***** DATASET RECORDS *****
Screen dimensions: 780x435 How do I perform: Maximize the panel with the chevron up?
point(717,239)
*****
***** DATASET RECORDS *****
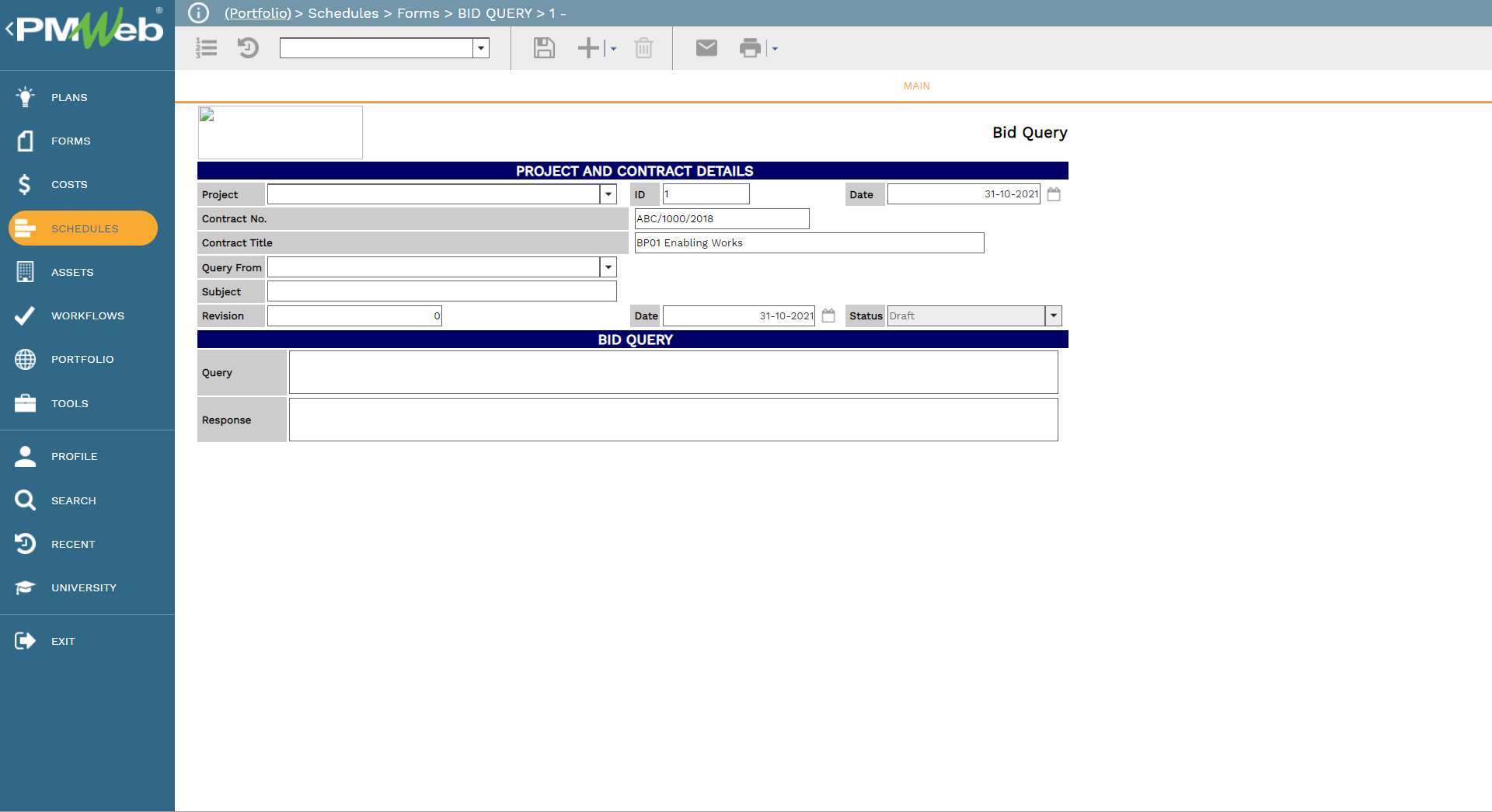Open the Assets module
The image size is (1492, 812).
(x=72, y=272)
*****
▸ TASK BRIEF: Copy the items again, starting at the line that contains "Open the Assets module" and ending at the line that contains "(x=72, y=272)", and replace "Assets" with "Files" while leaving everything else unchanged. Omit the pictures from your answer.

▸ EXERCISE OUTPUT:
Open the Files module
The image size is (1492, 812).
(x=72, y=272)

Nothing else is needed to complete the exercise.